**Stated exercise**
Reproduce every line starting at the line containing "Task: Click the 강도 slider handle" and ending at the line containing "Action: (149, 771)", shifting each coordinate in the answers by adding 144 to it. Omit the pictures from your output.

**Information provided**
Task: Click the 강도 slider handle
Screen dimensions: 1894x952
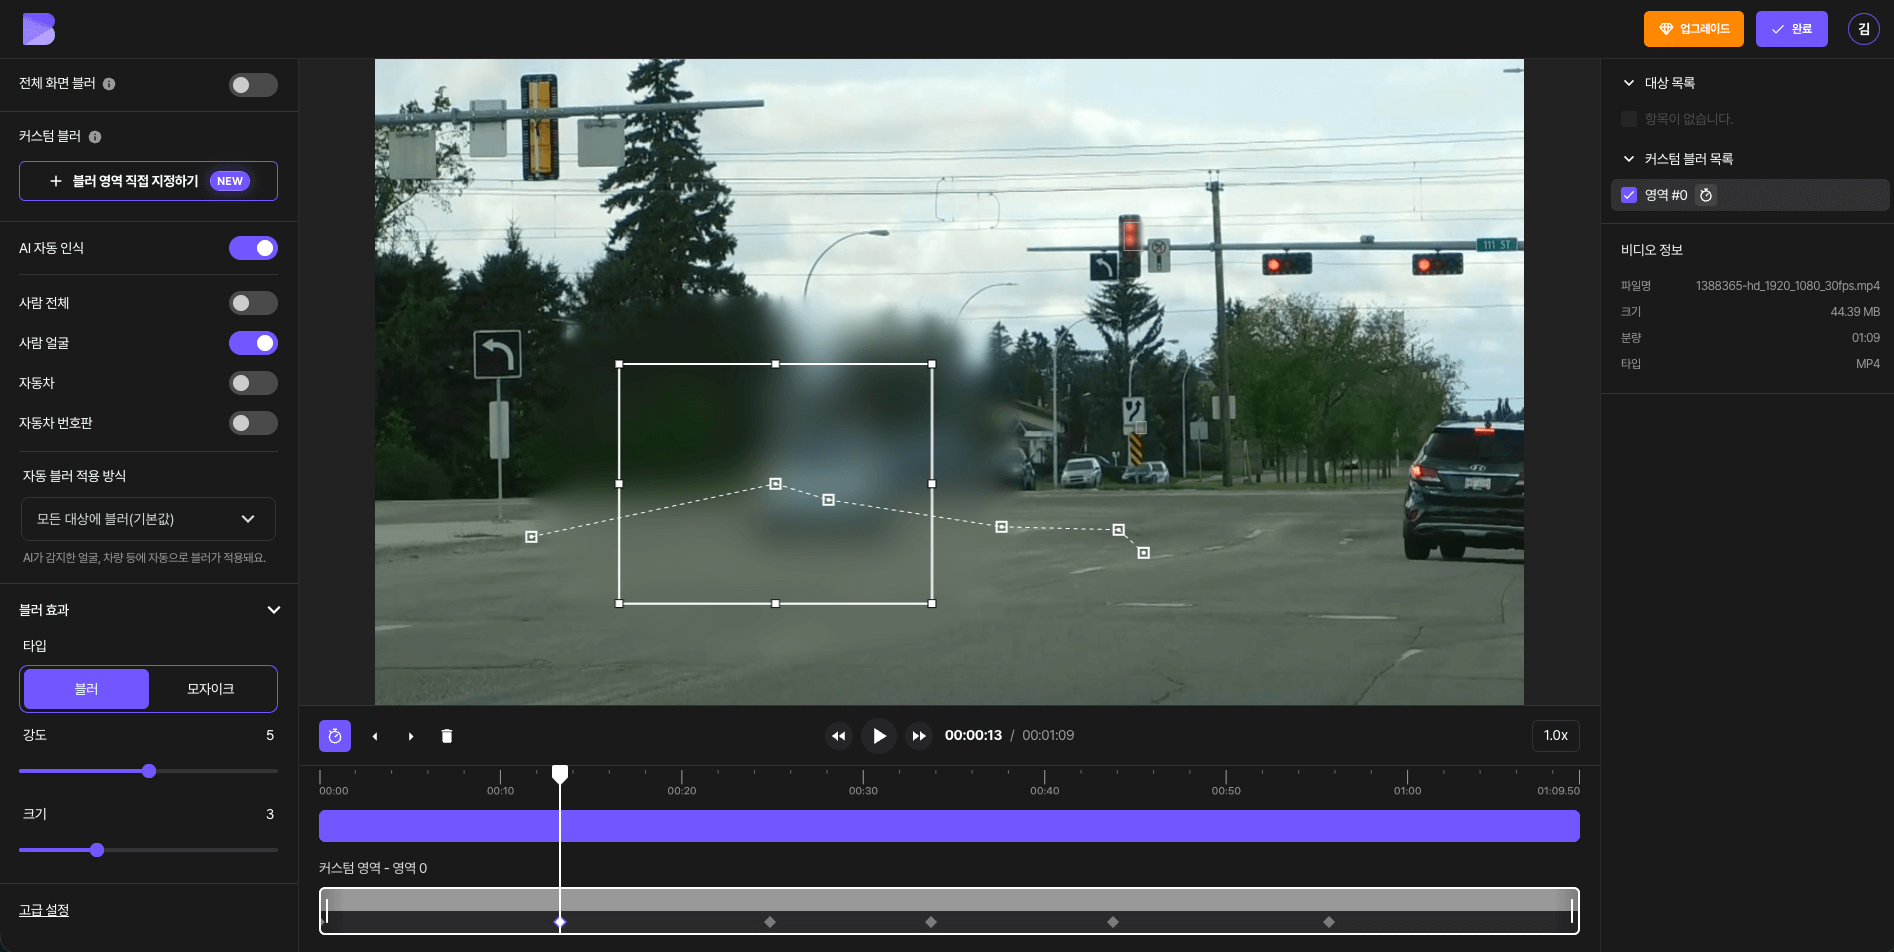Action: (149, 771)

---

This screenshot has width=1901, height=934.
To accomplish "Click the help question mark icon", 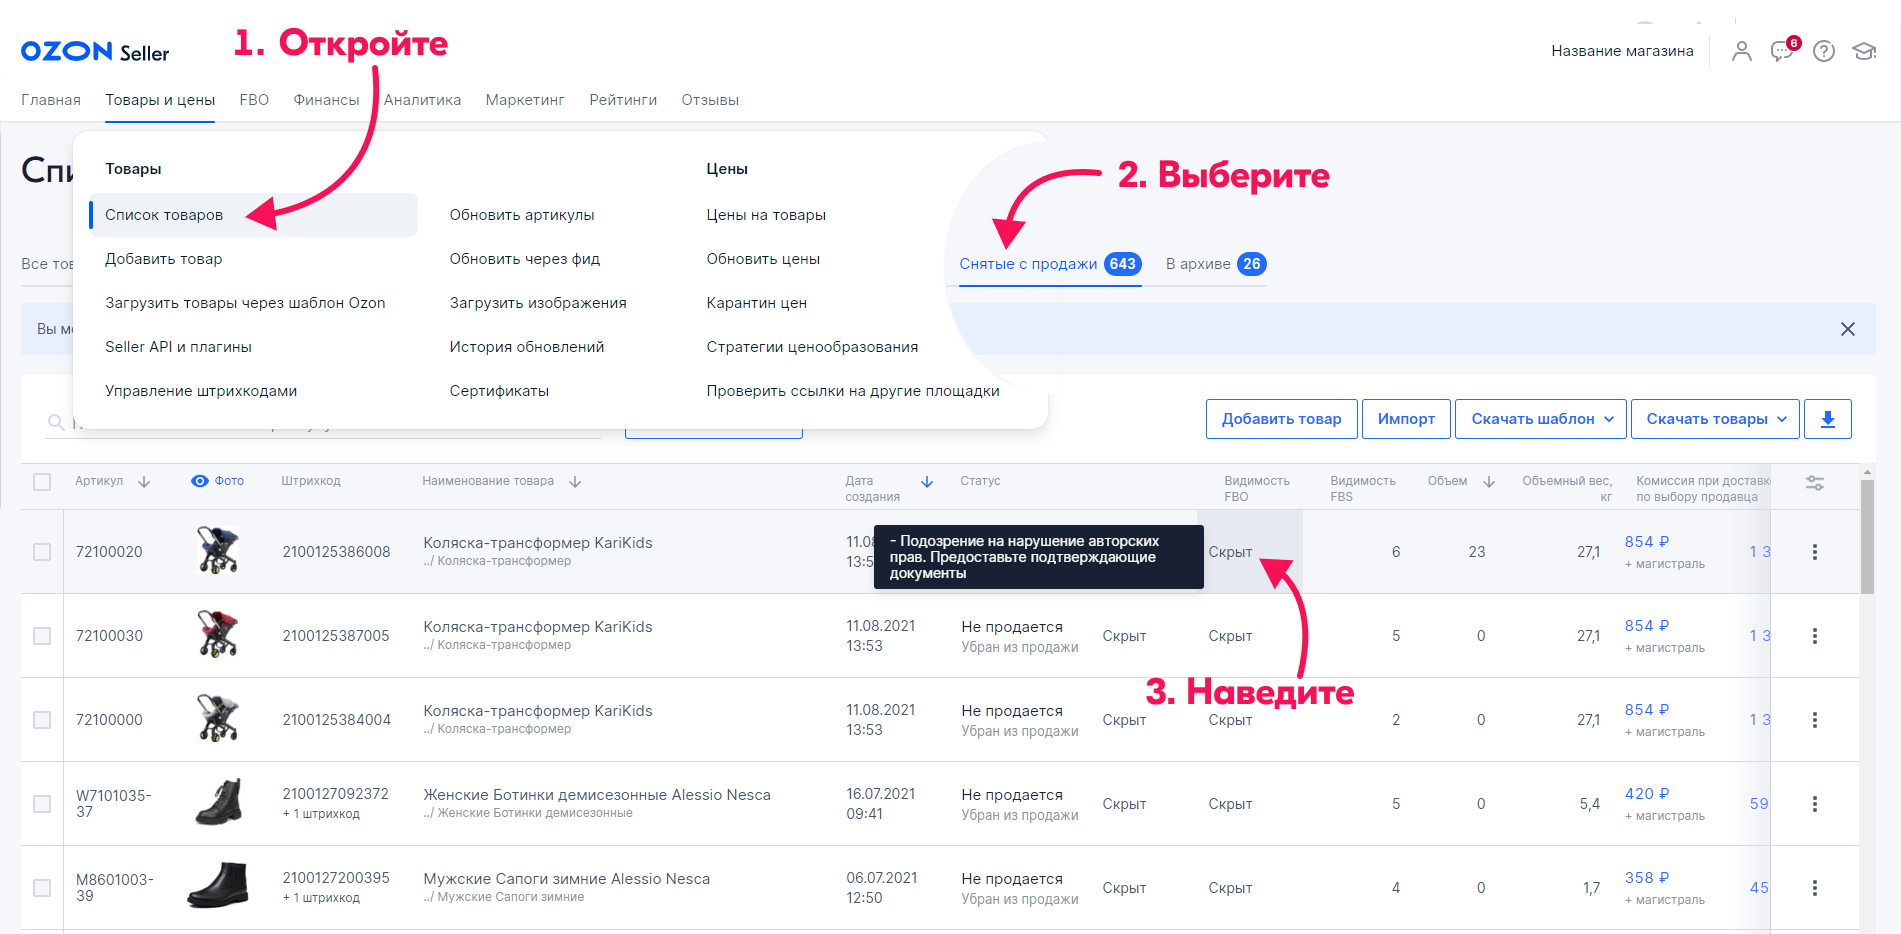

**Expected output**
Task: Click the 강도 slider handle
Screen dimensions: 1894x952
Action: (293, 915)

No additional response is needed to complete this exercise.